- What is being asked -
Copy the records word for word, from the start up to and including the line containing "(991, 584).". Leave out the pictures.

- Supplied data -
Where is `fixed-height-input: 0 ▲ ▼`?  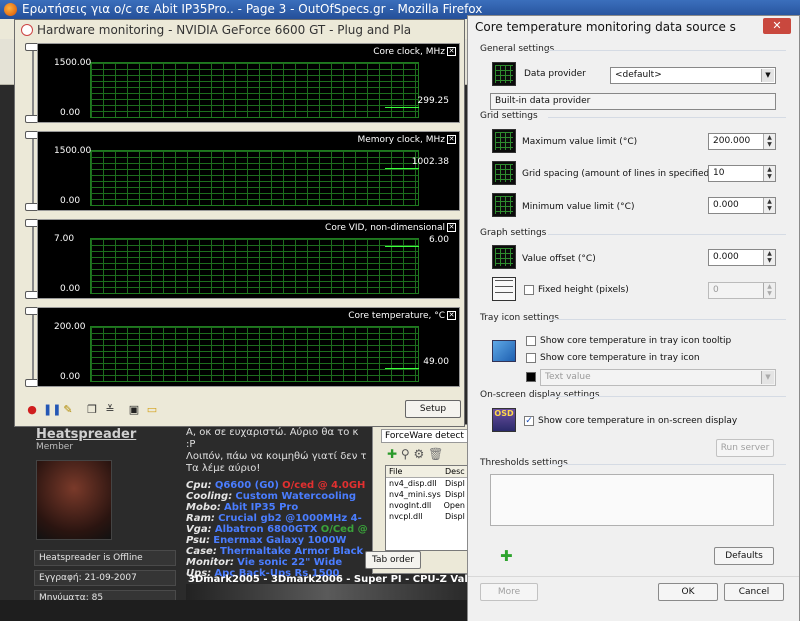
fixed-height-input: 0 ▲ ▼ is located at coordinates (742, 290).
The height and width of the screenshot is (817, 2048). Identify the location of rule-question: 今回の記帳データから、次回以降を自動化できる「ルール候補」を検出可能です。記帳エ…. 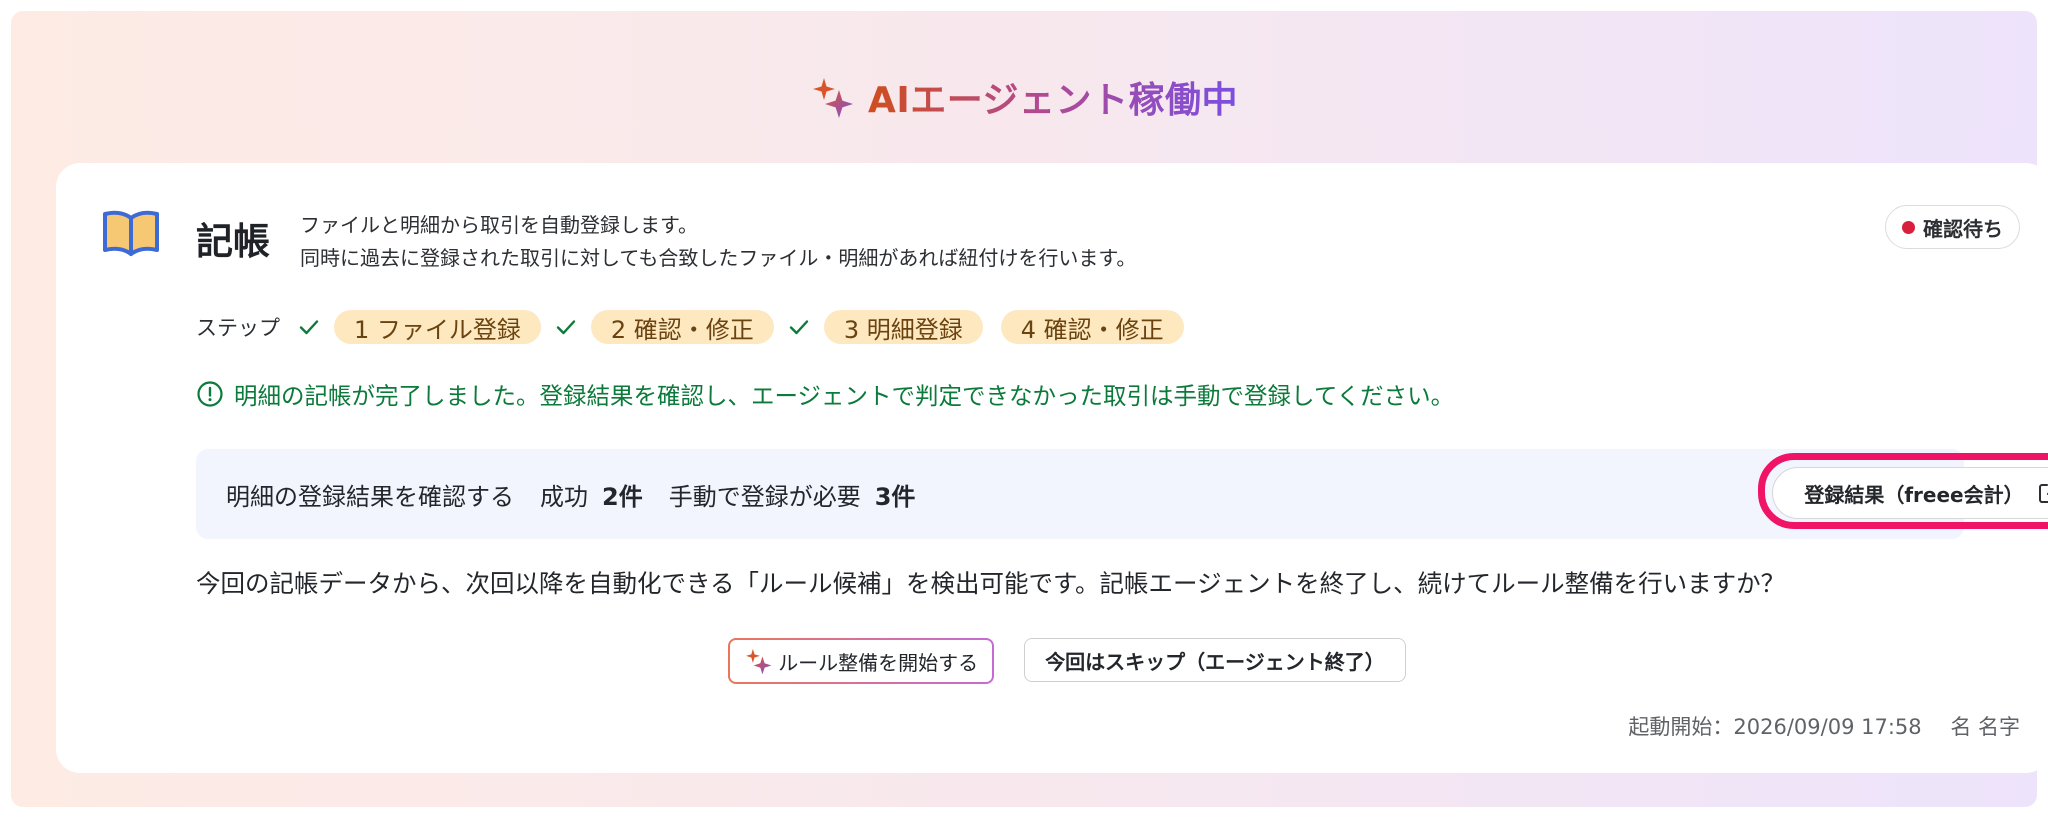
(991, 584).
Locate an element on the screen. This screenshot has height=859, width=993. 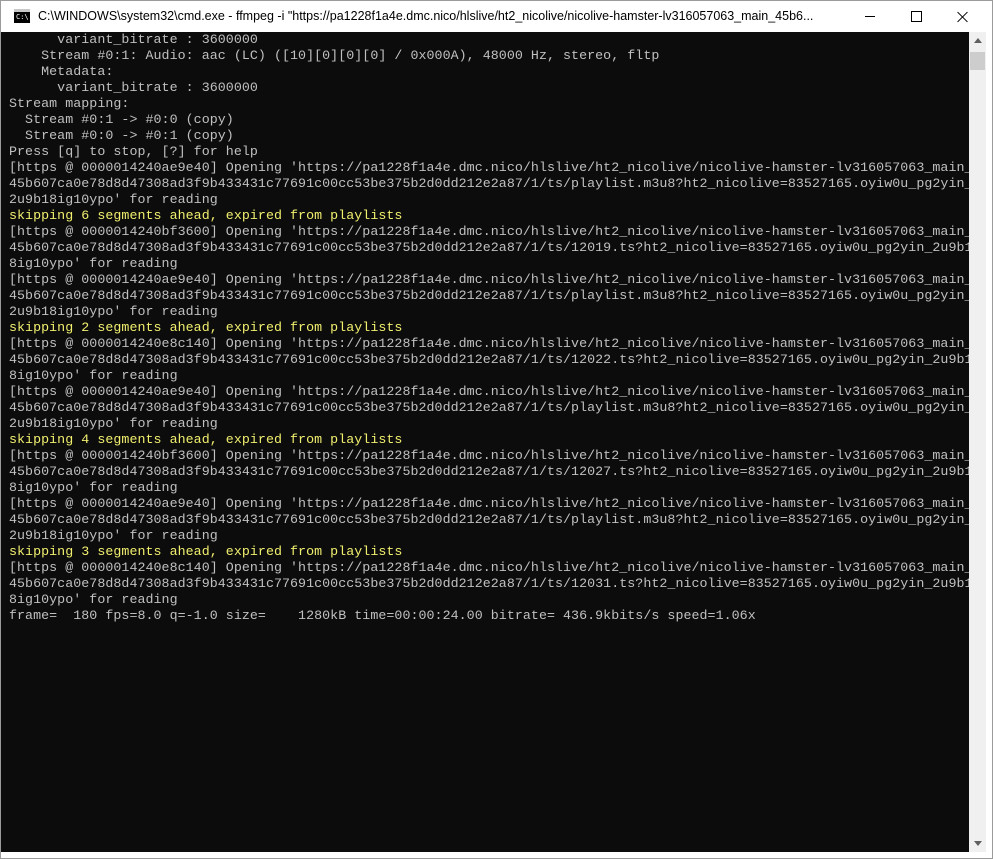
app-icon-text: C:\ is located at coordinates (22, 17).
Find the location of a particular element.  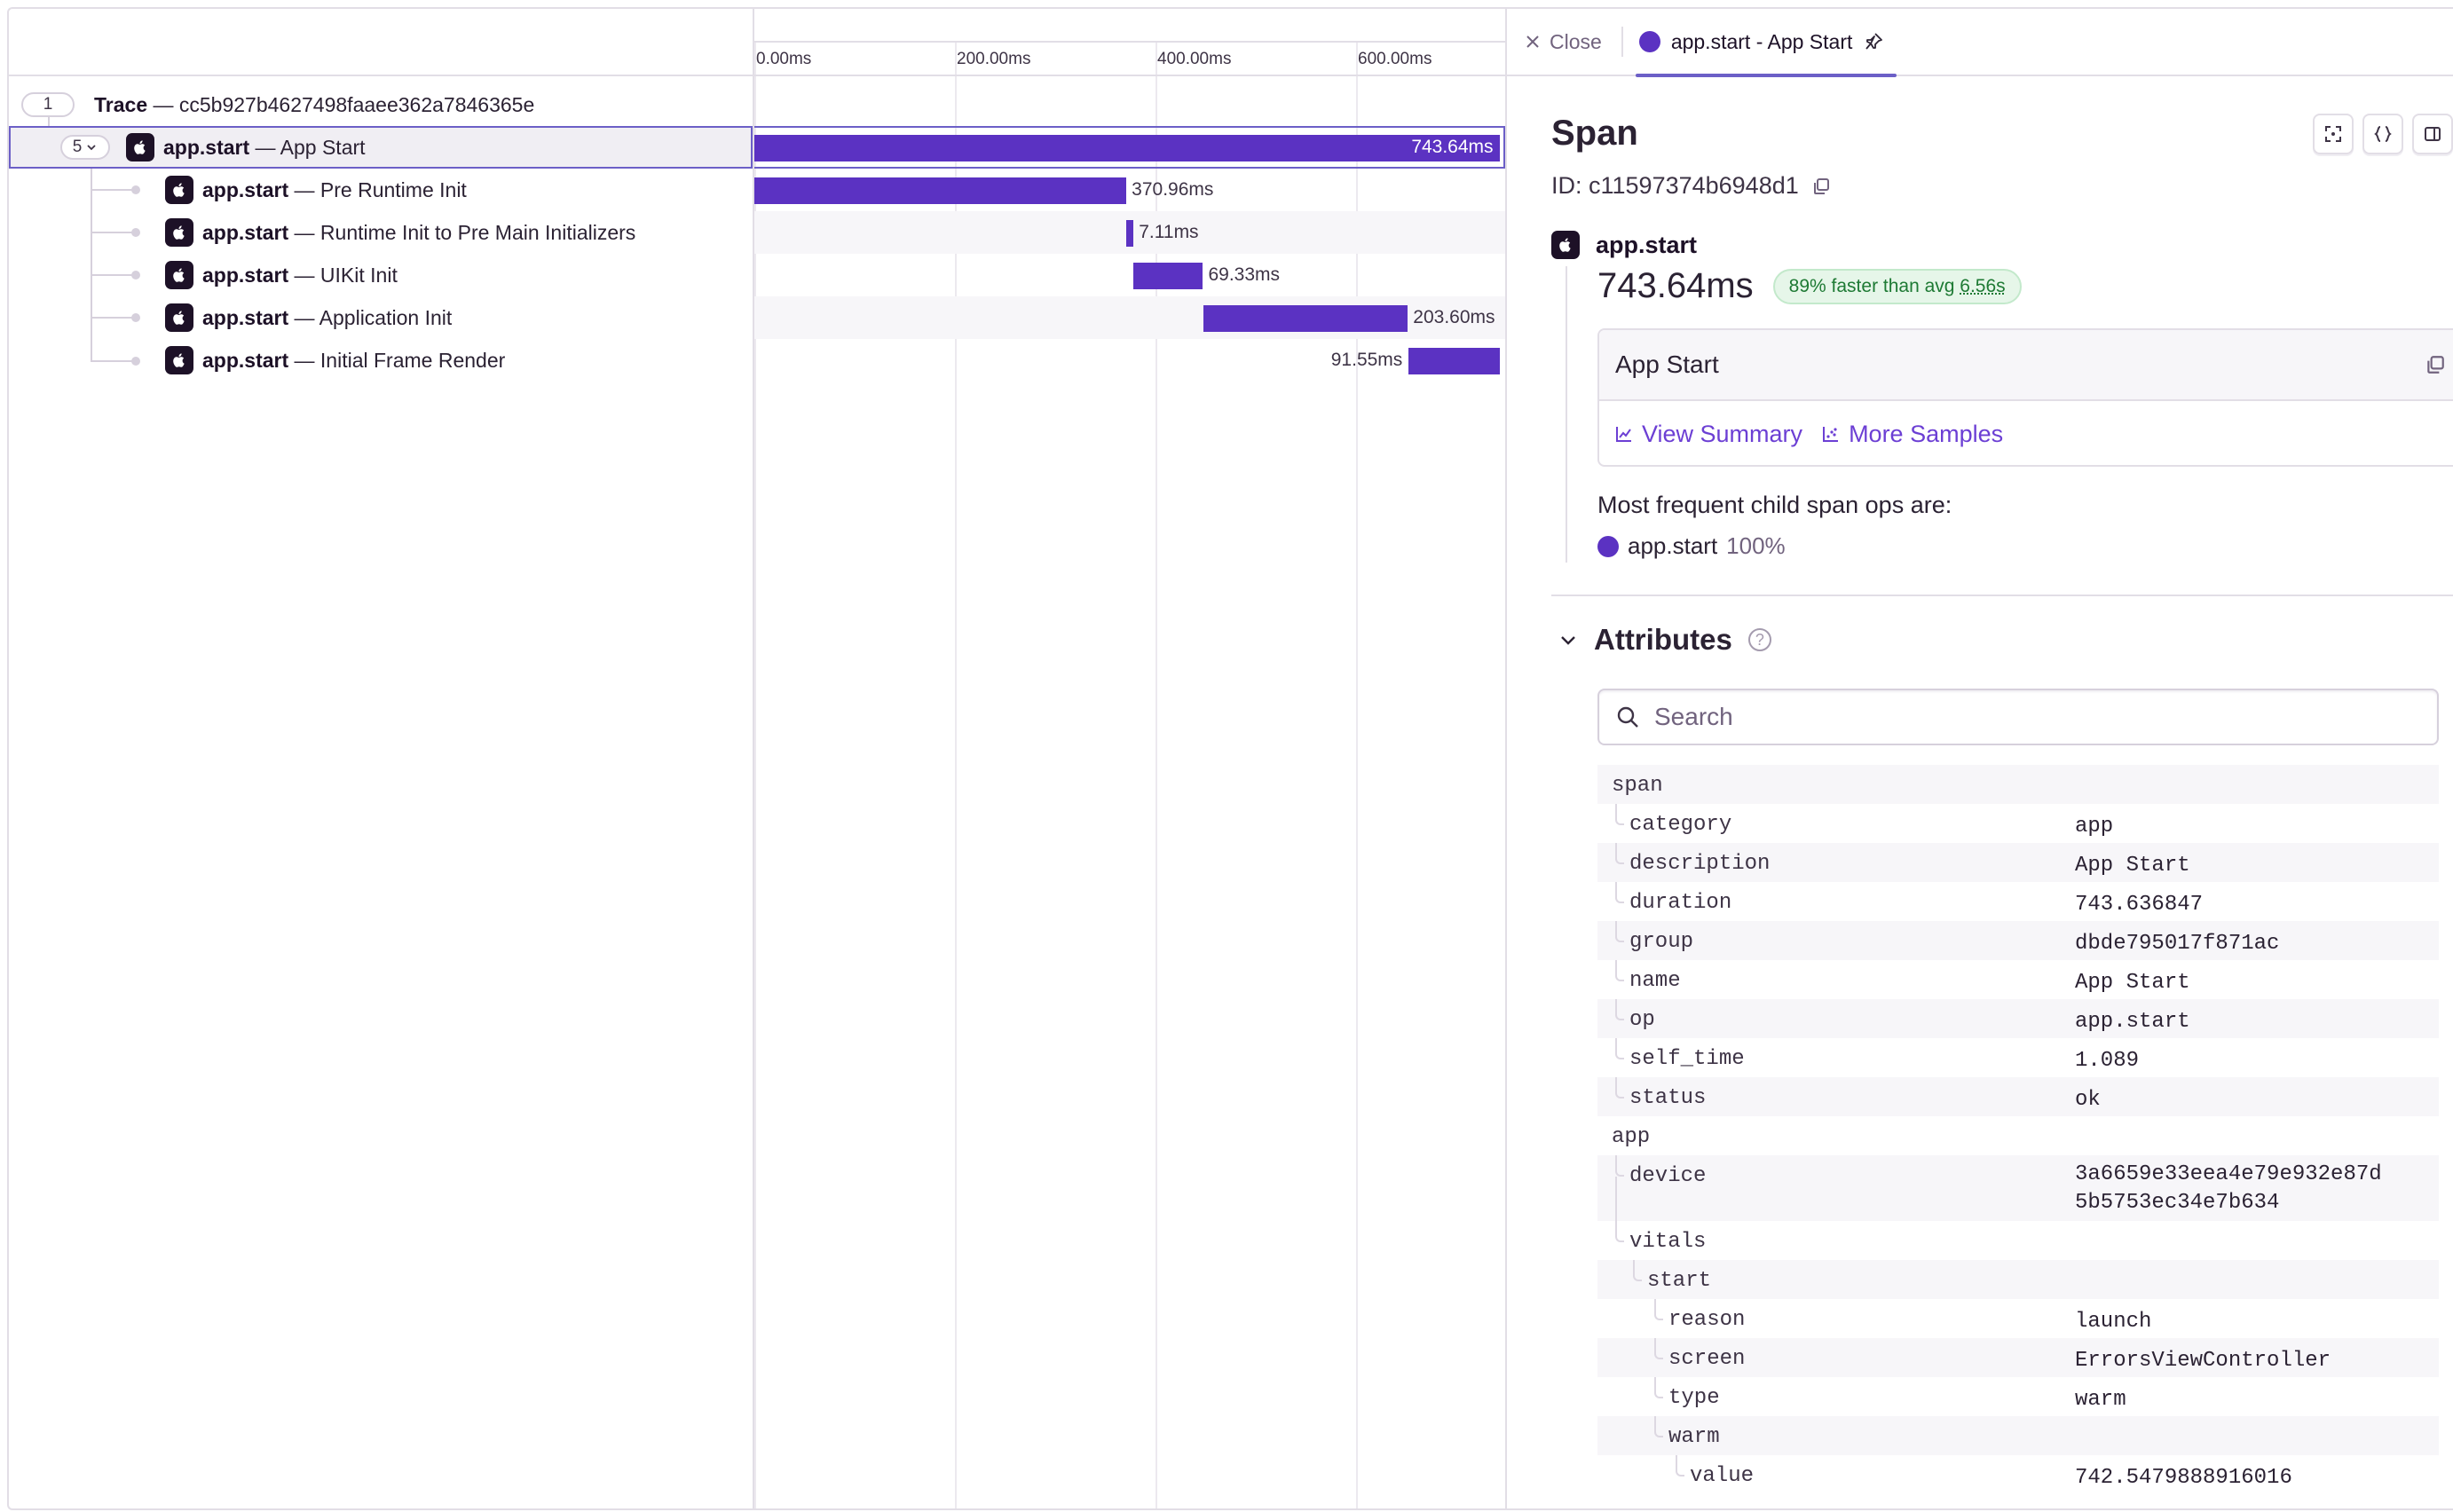

attr-row: name App Start is located at coordinates (2018, 980).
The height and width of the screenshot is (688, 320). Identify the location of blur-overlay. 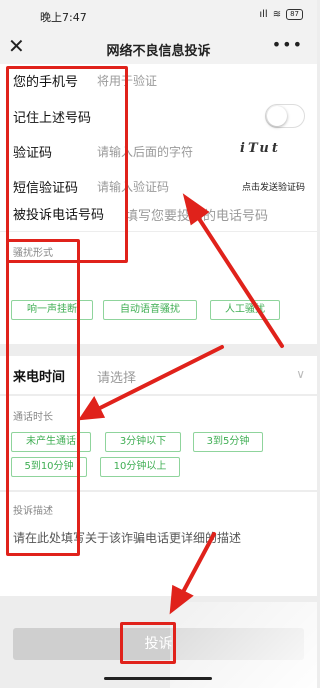
(244, 645).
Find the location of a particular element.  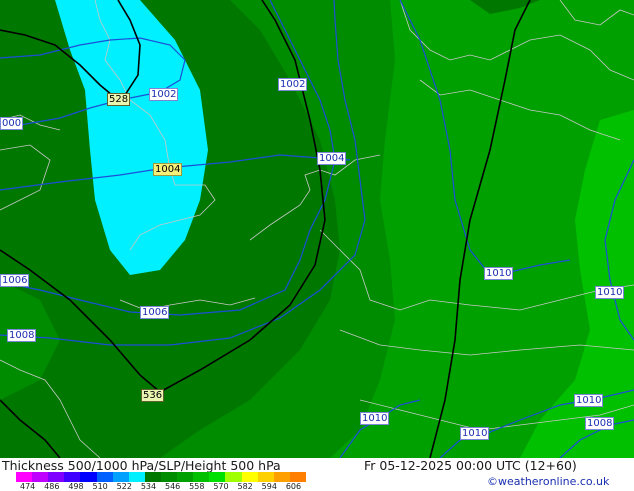

isobar-label: 000 is located at coordinates (12, 124).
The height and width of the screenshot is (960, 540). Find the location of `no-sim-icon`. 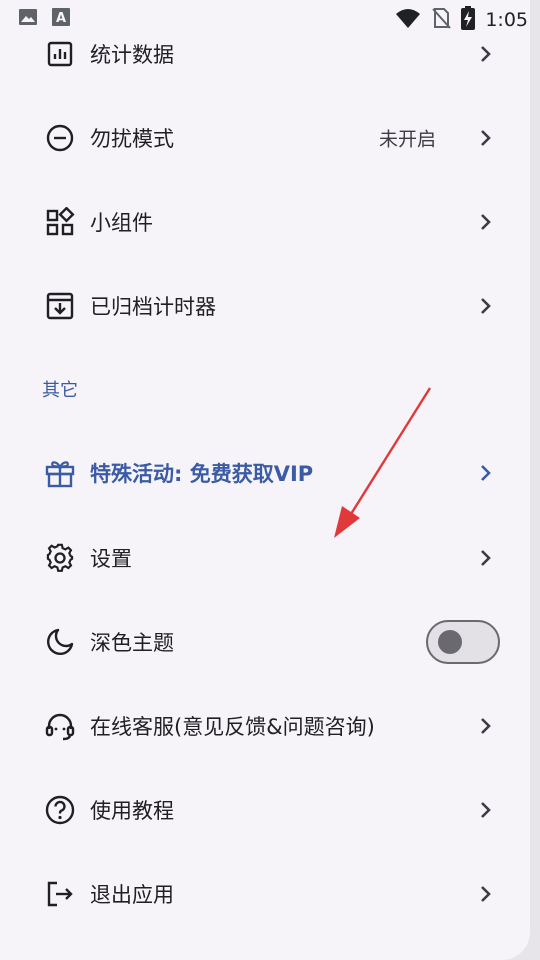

- Completed exercise -
Where is `fixed-height-input: 0 ▲ ▼`?  
fixed-height-input: 0 ▲ ▼ is located at coordinates (742, 290).
The height and width of the screenshot is (817, 2048). Identify the location of rule-question: 今回の記帳データから、次回以降を自動化できる「ルール候補」を検出可能です。記帳エ…. 
(991, 584).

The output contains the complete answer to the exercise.